§ **Extrait de page**:
● ● ● ●
Rostropovitch et la politique, jamais l’un sans l’autre
Par Léopold TobischQuinze ans après sa mort, Mstislav Rostropovitch incarne toujours une résistance musicale et politique pour la liberté d'expression artistique. Car l’histoire d'un des plus grands violoncellistes est intimement liée à l’histoire de la politique soviétique et européenne du XXe siècle.
Dès ses premiers concerts, le violoncelliste Mstislav Rostropovitch marque son public par la musicalité, la force et la beauté de son jeu. Au cours de sa longue carrière, il élargit considérablement le répertoire de son instrument. Ses créations et commandes musicales, auprès de grands compositeurs dont Benjamin Britten, Henri Dutilleux, Witold Lutosławski et Olivier Messiaen, constituent aujourd’hui près d'un tiers du répertoire actuel pour violoncelle.
Il reçoit notamment les plus hautes distinctions de l'Union soviétique, dont les prix Lénine et Staline, et sera même nommé artiste du peuple. Au-delà de ses talents musicaux, Mstislav Rostropovitch est aussi une figure exemplaire de l’engagement politique sans compromis. Défenseur sans relâche de la liberté, il se précipite notamment à Berlin pour interpréter la musique de Bach devant le mur, deux jours après son ouverture le 9 novembre 1989.
● ● ● ●
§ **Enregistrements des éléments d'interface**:
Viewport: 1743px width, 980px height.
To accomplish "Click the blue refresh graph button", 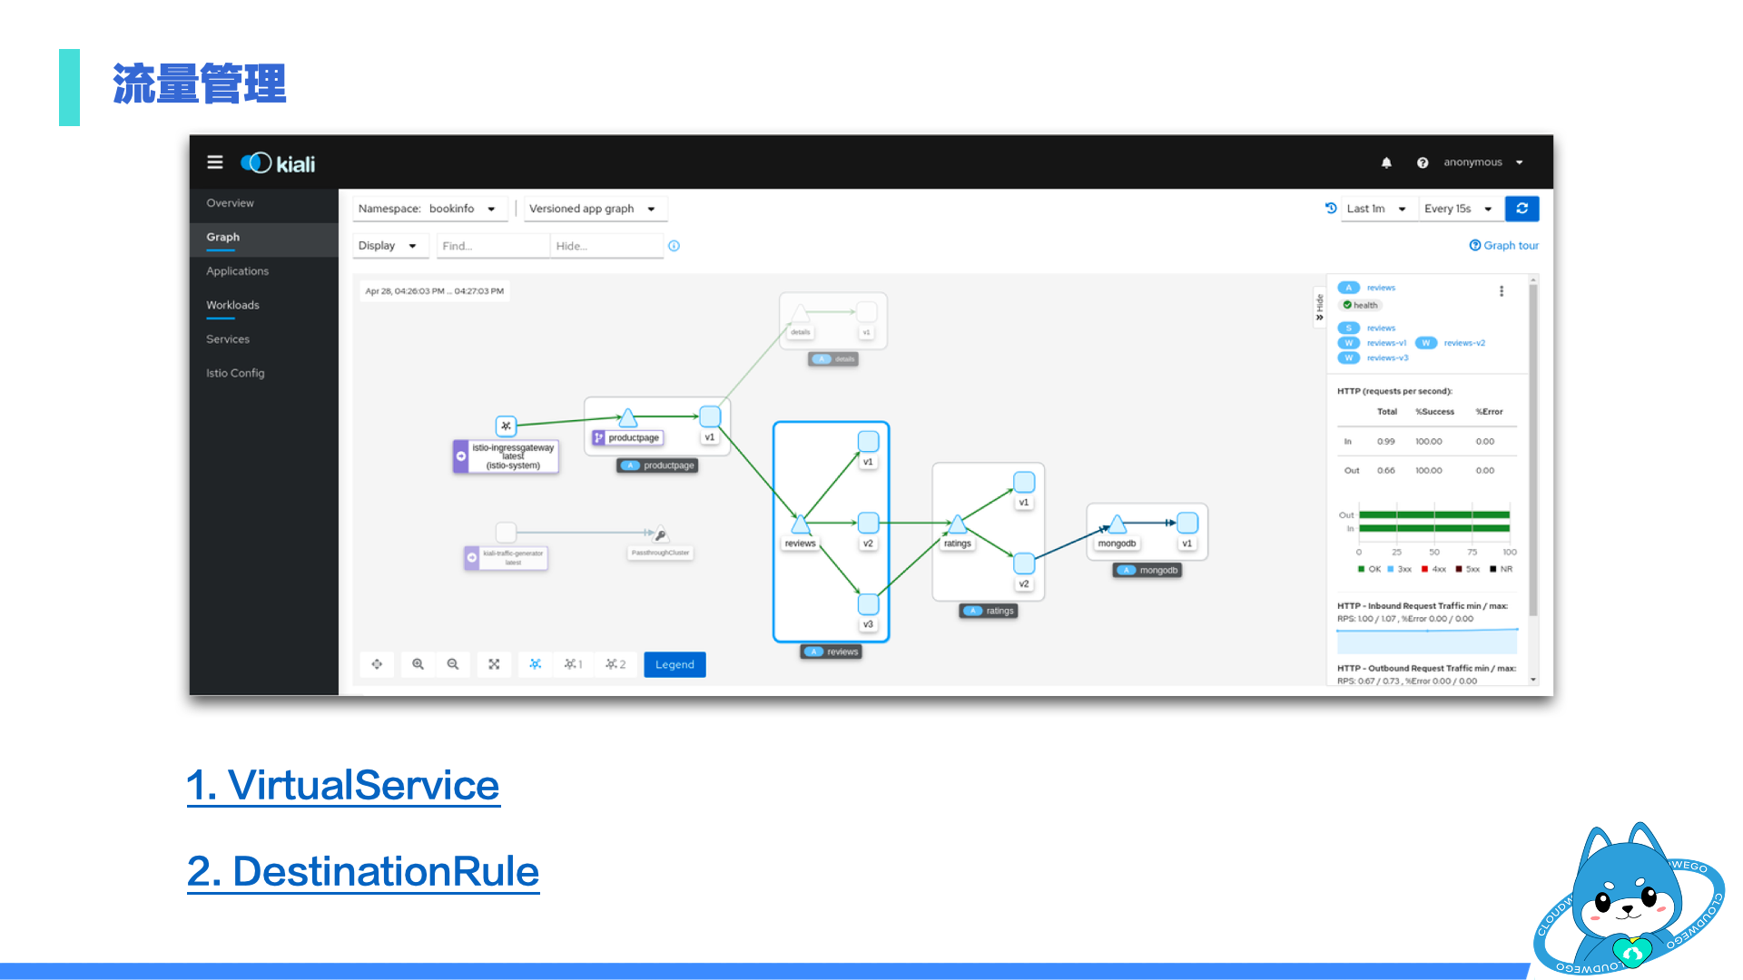I will 1521,208.
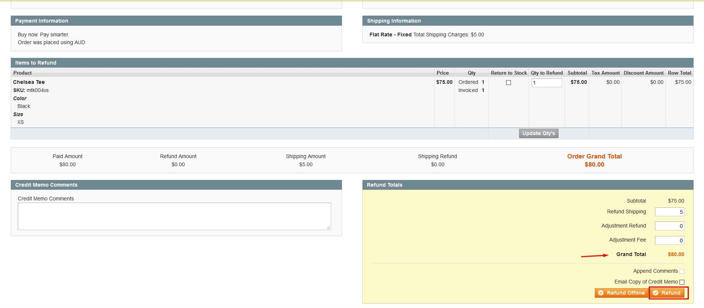Screen dimensions: 704x308
Task: Click the Shipping Information section header
Action: [394, 21]
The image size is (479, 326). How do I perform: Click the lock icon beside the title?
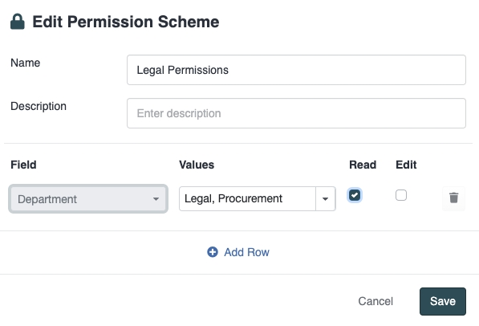pyautogui.click(x=18, y=22)
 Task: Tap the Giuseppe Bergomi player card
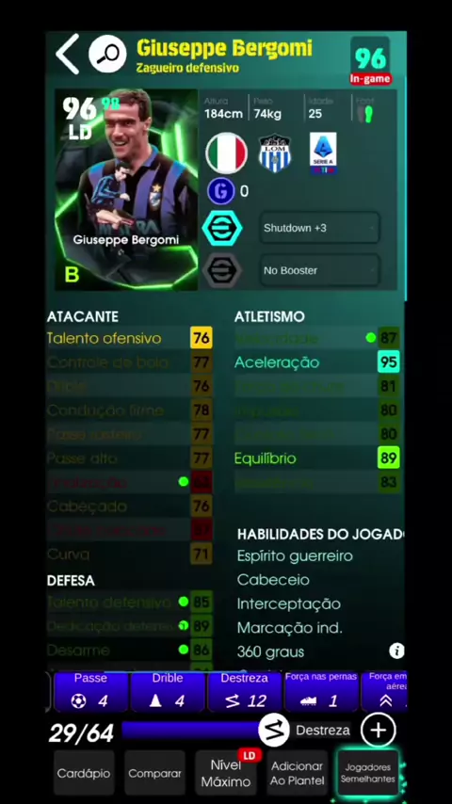point(126,190)
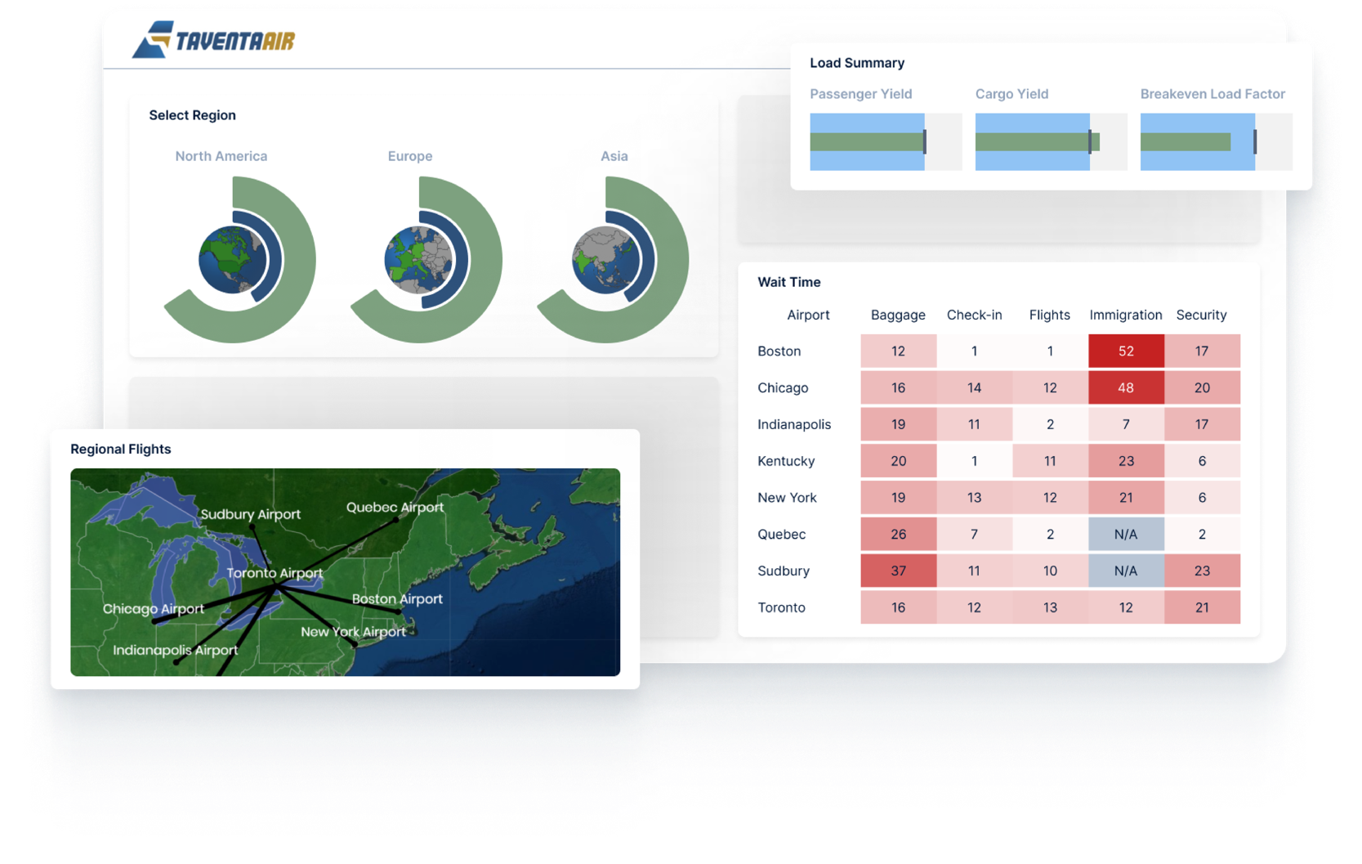Click Sudbury Baggage cell showing 37
This screenshot has height=864, width=1362.
[x=898, y=571]
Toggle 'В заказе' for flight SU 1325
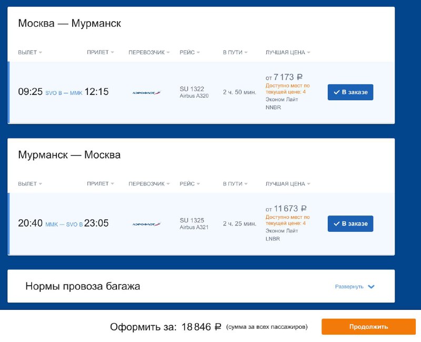Image resolution: width=421 pixels, height=342 pixels. (x=350, y=223)
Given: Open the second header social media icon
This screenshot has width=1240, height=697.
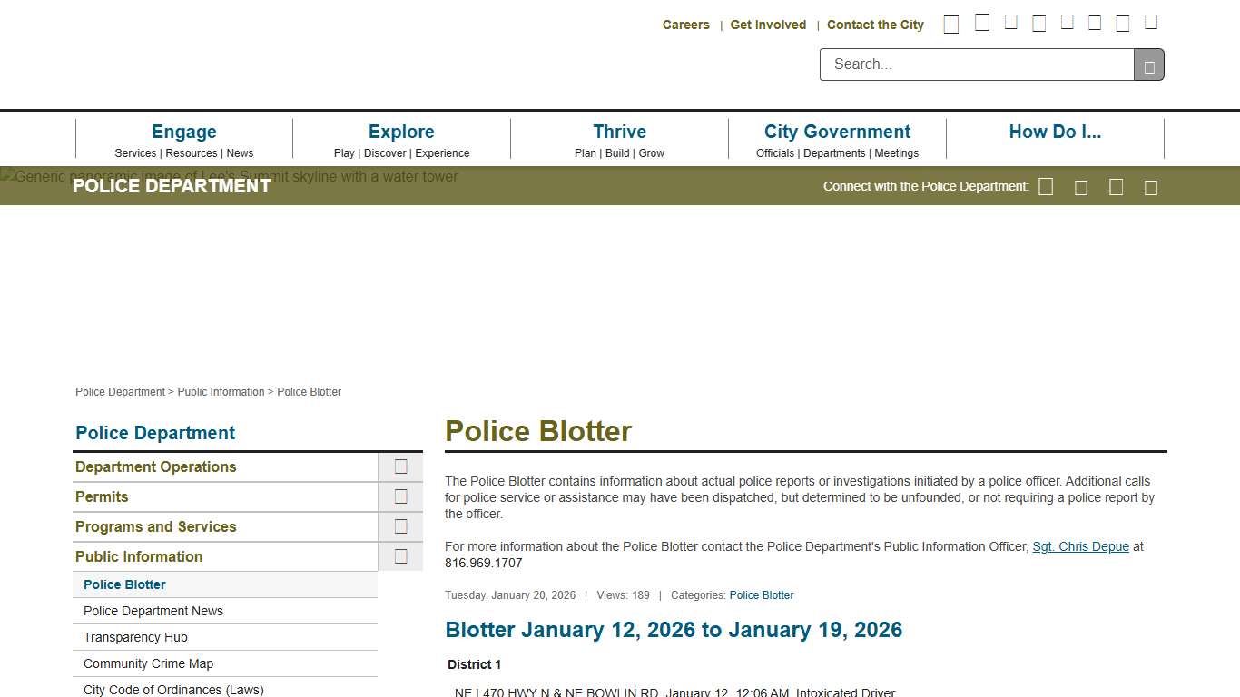Looking at the screenshot, I should coord(982,23).
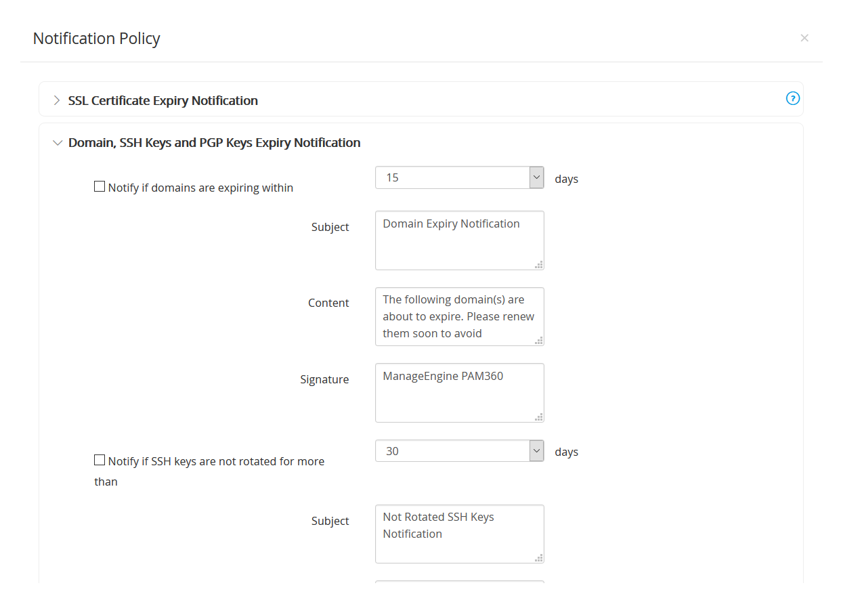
● ● ● ●
§ **Exercices écrits**:
[1] Répondez aux questions suivantes à partir de l'extrait consacré à Rostropovitch :
(a) Quelle part du répertoire actuel pour violoncelle ses créations et commandes musicales représentent-elles ?
(b) Quels prix de l'Union soviétique sont nommés ?
(c) De quel compositeur interprète-t-il la musique à Berlin devant le mur ?
[2] Relevez, dans l'extrait consacré à Rostropovitch, tous les compositeurs nommés auprès desquels il a mené ses créations et commandes musicales.

§ **Corrigé de l'exercice**:
[1]
(a) Près d'un tiers.
(b) Les prix Lénine et Staline.
(c) De Bach.

[2] Benjamin Britten, Henri Dutilleux, Witold Lutosławski, Olivier Messiaen